BRIEF DESCRIPTION OF THE DRAWINGS

In order to describe the manner in which the above-recited and other advantages and features of the disclosure can be obtained, a more particular description of the principles briefly described above will be rendered by reference to specific embodiments thereof which are illustrated in the appended drawings. Understanding that these drawings depict only exemplary embodiments of the disclosure and are not therefore to be considered to be limiting of its scope, the principles herein are described and explained with additional specificity and detail through the use of the accompanying drawings in which:



FIG. 1 illustrates a schematic diagram of an example system for communication between a surface location and a downhole location by acoustic waveguide transfer;



FIG. 2A illustrates an example of sinusoidal buckling of tubing in a wellbore;



FIG. 2B illustrates a cross-sectional view of the sinusoidal buckling in FIG. 2A;



FIG. 2C illustrates an example of helical buckling of tubing in a wellbore;



FIG. 2D illustrates a cross-sectional view of the helical buckling in FIG. 2C;



FIG. 3A illustrates a schematic diagram of an example system embodiment for communication from a surface location to a downhole location;



FIG. 3B illustrates a schematic diagram of an example system embodiment for communication from a downhole location to a surface location; and



FIGS. 4A and 4B illustrate schematic diagrams of example computing systems for use with example system embodiments.





DETAILED DESCRIPTION

Various embodiments of the disclosure are discussed in detail below. While specific implementations are discussed, it should be understood that this is done for illustration purposes only. A person skilled in the relevant art will recognize that other components and configurations may be used without parting from the spirit and scope of the disclosure.


Additional features and advantages of the disclosure will be set forth in the description which follows, and in part will be obvious from the description, or can be learned by practice of the herein disclosed principles. The features and advantages of the disclosure can be realized and obtained by means of the instruments and combinations particularly pointed out in the appended claims. These and other features of the disclosure will become more fully apparent from the following description and appended claims, or can be learned by the practice of the principles set forth herein.
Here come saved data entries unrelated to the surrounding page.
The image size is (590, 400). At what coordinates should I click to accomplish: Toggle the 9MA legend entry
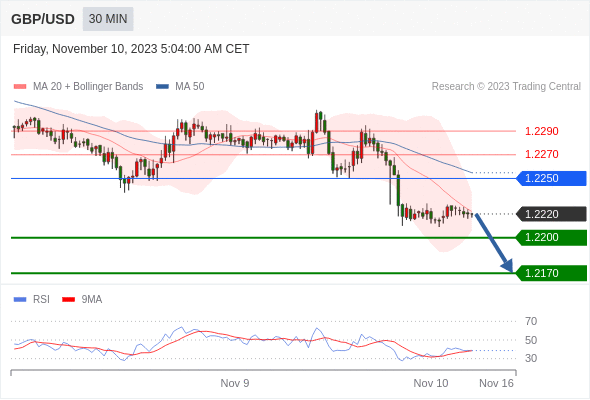[82, 300]
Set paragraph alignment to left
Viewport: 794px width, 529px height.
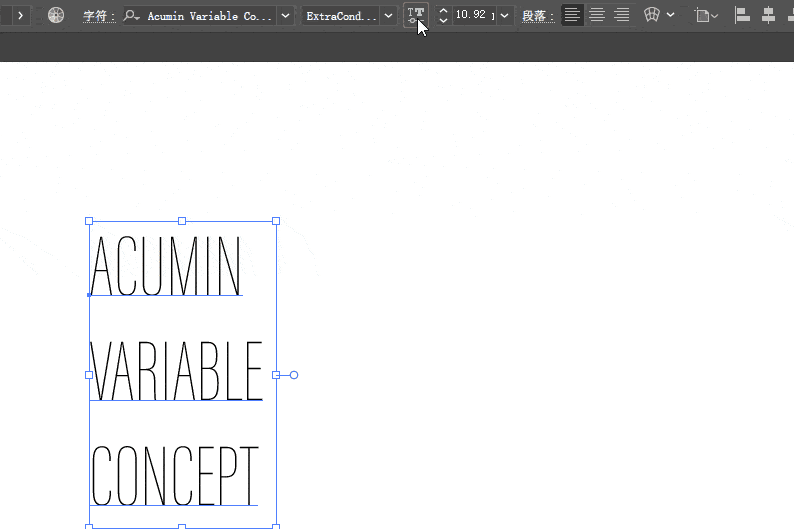[572, 15]
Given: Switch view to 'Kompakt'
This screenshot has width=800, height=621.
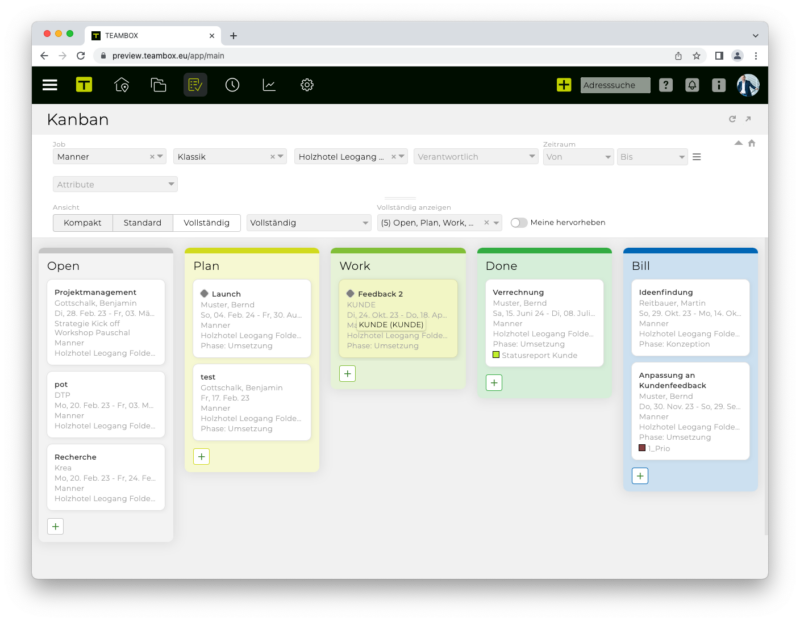Looking at the screenshot, I should pyautogui.click(x=83, y=223).
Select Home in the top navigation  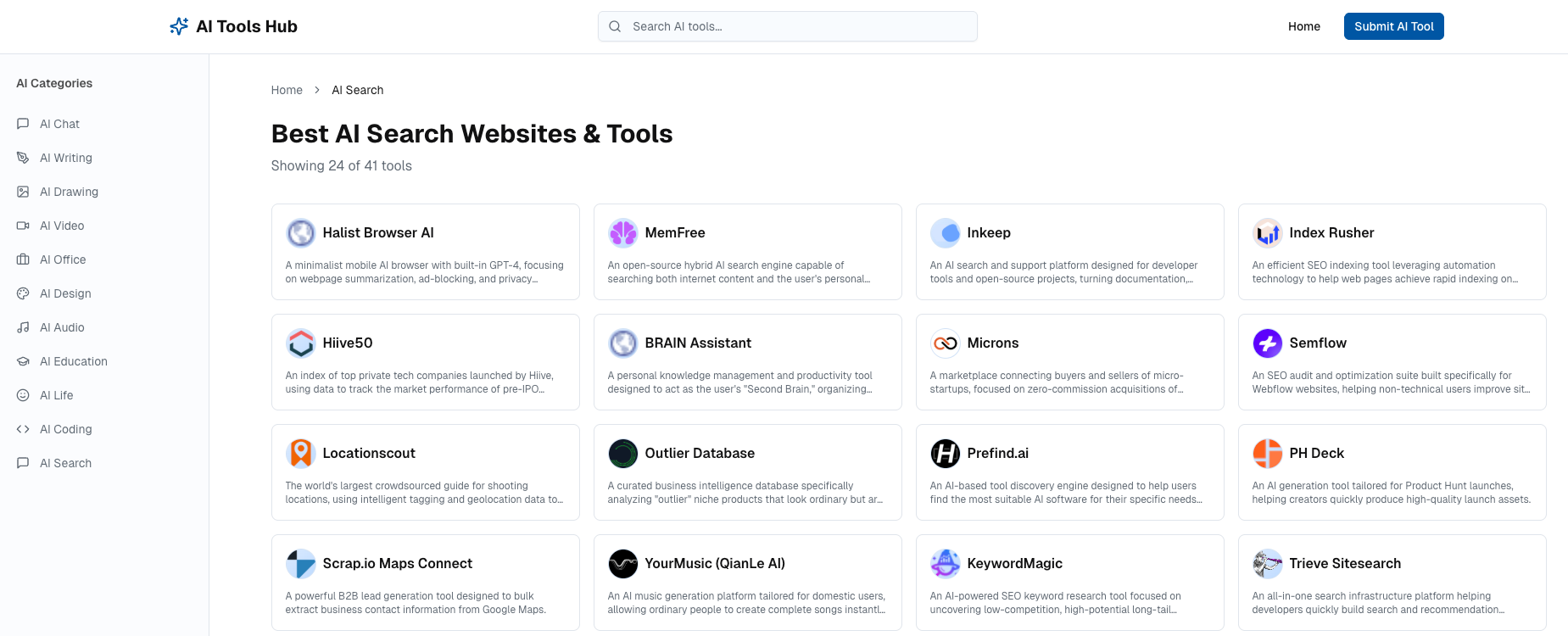[1303, 26]
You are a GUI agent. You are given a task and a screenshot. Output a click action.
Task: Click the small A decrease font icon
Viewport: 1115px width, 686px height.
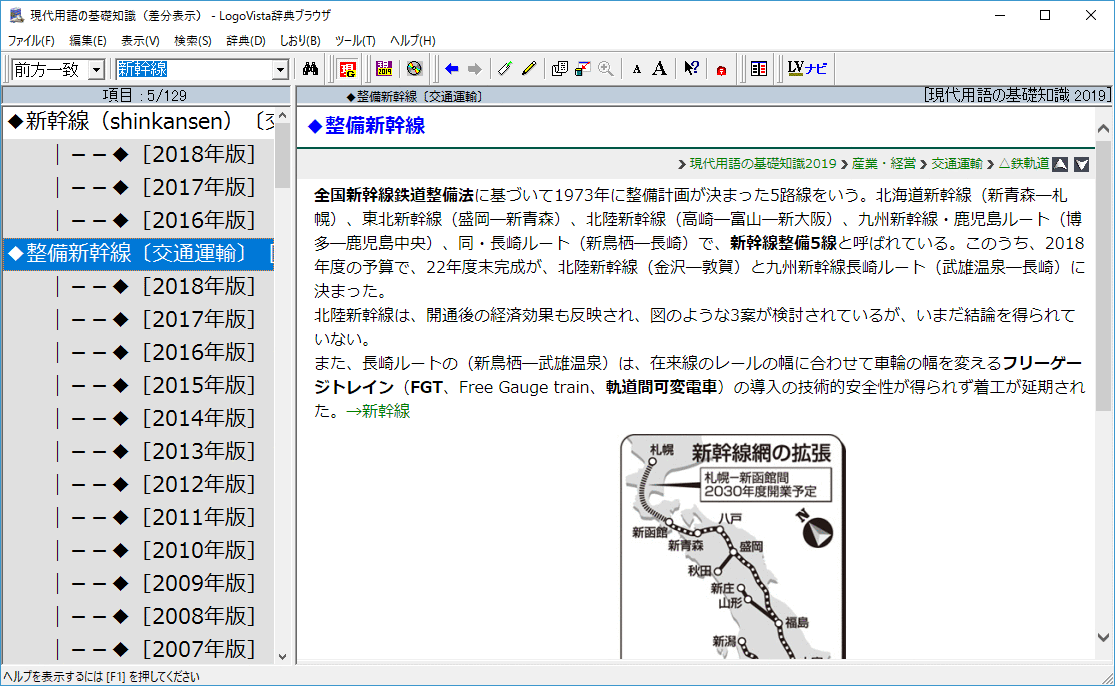tap(636, 69)
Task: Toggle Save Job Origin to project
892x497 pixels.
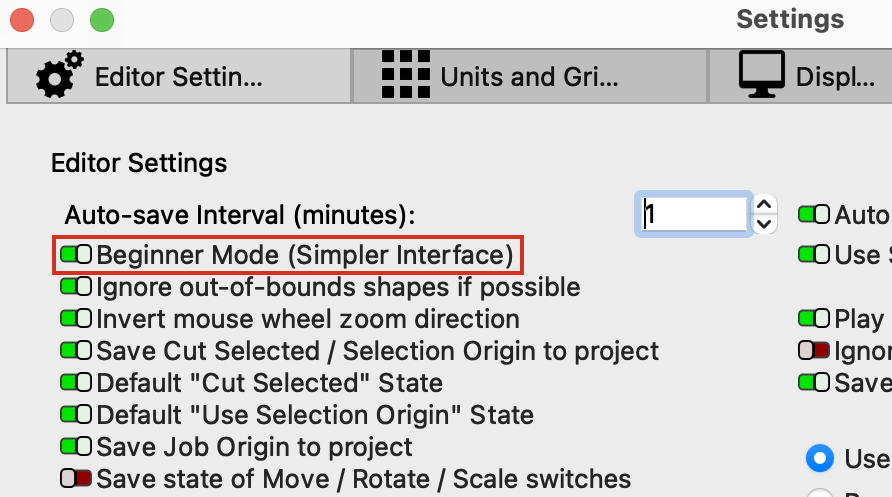Action: click(x=76, y=447)
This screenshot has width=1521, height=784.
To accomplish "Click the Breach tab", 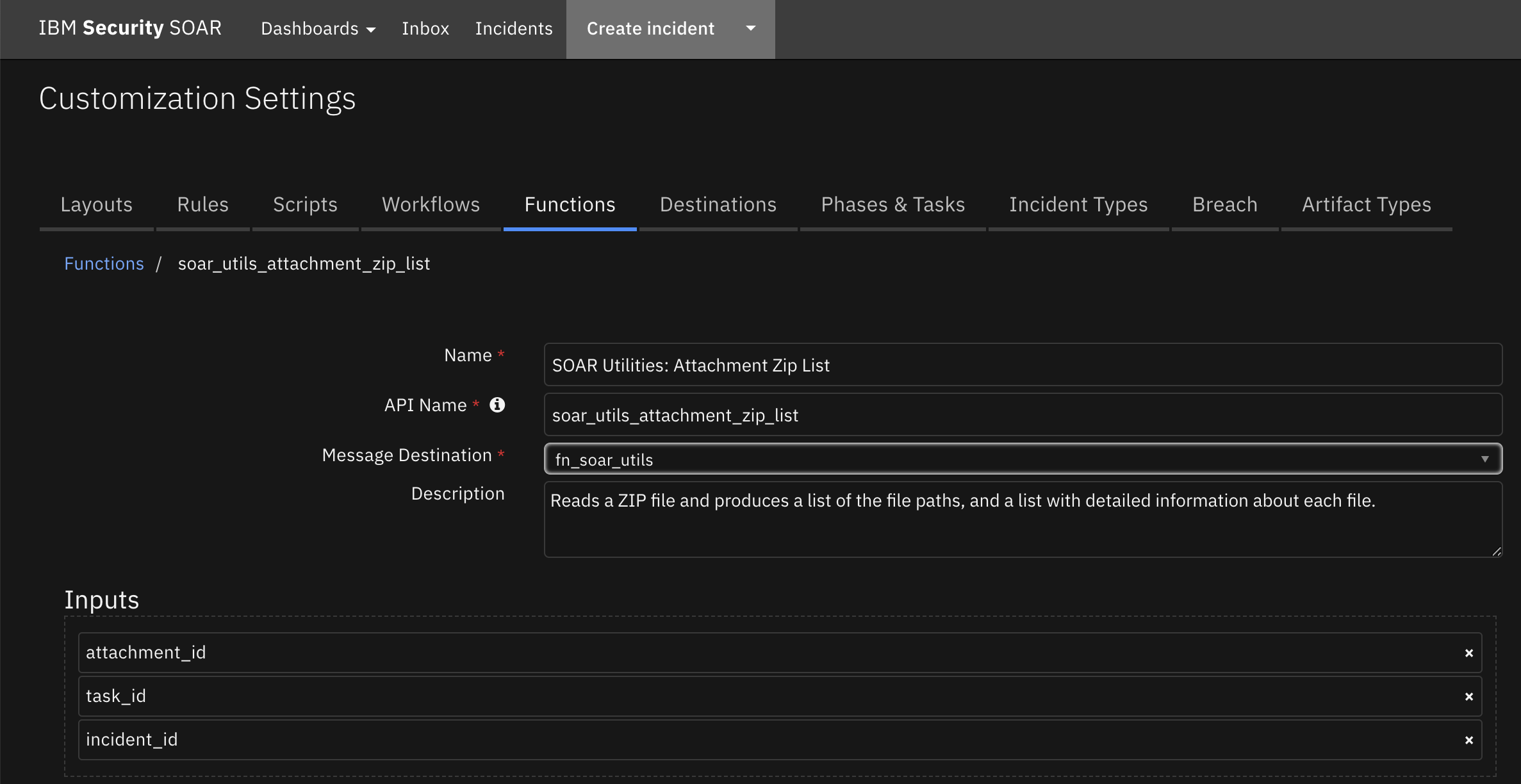I will [x=1225, y=204].
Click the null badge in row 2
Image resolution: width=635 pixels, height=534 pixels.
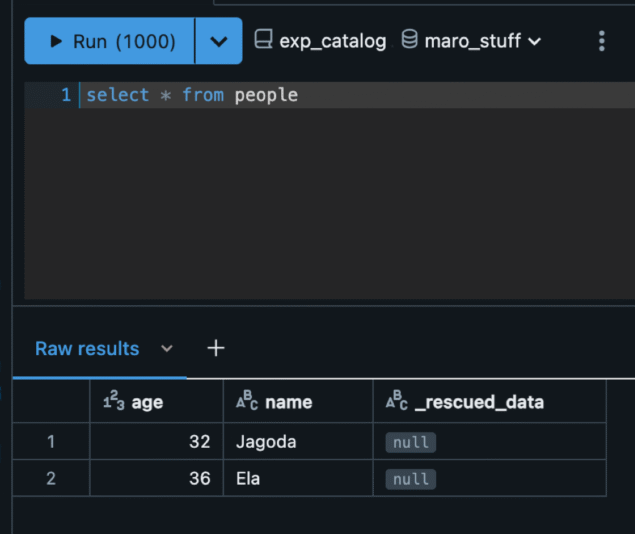(x=411, y=479)
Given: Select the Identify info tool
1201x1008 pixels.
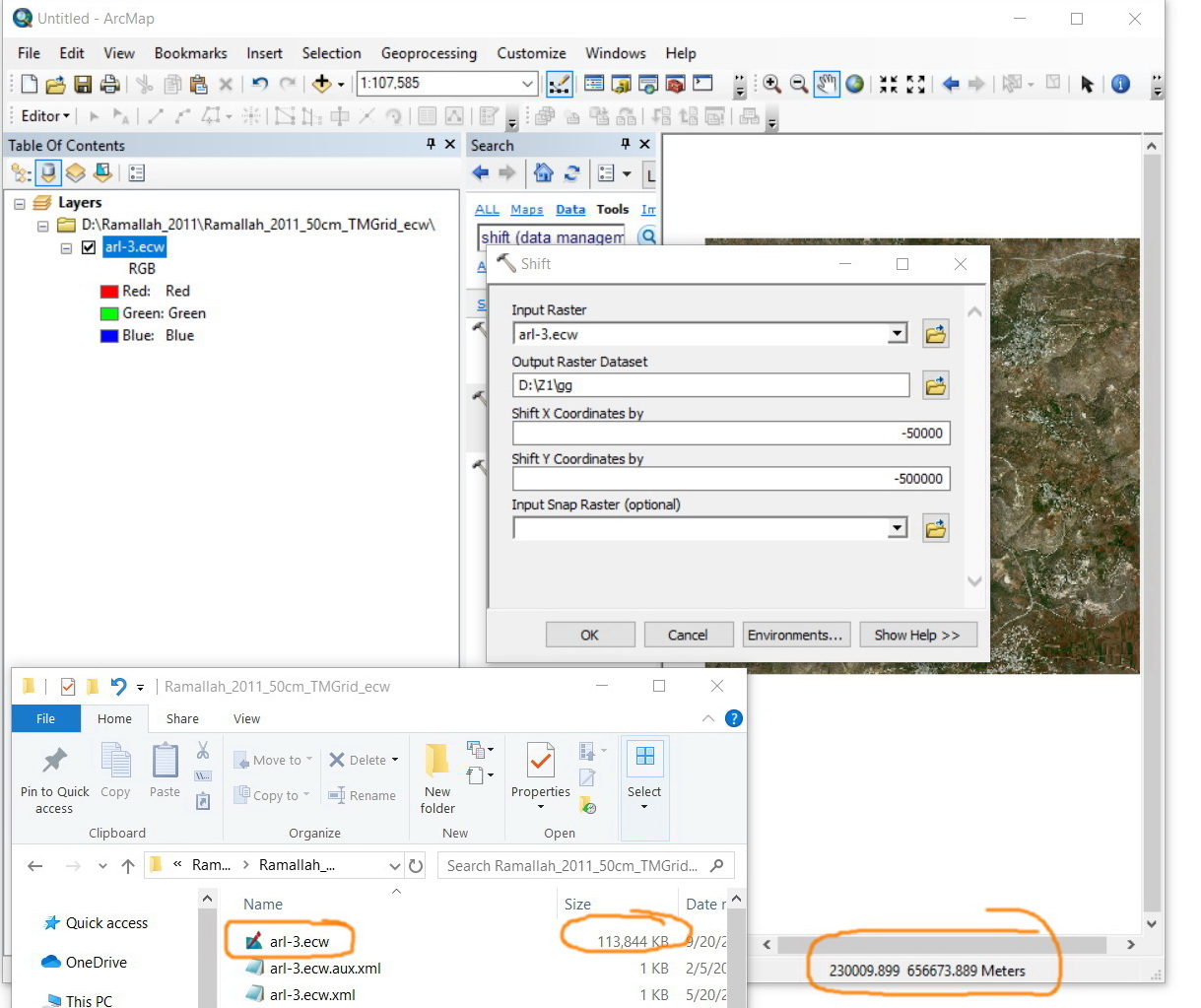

It will be appreciated that for simplicity and clarity of illustration, where appropriate, reference numerals have been repeated among the different figures to indicate corresponding or analogous elements. In addition, numerous specific details are set forth in order to provide a thorough understanding of the embodiments described herein. However, it will be understood by those of ordinary skill in the art that the embodiments described herein can be practiced without these specific details. In other instances, methods, procedures and components have not been described in detail so as not to obscure the related relevant feature being described. The drawings are not necessarily to scale and the proportions of certain parts may be exaggerated to better illustrate details and features. The description is not to be considered as limiting the scope of the embodiments described herein.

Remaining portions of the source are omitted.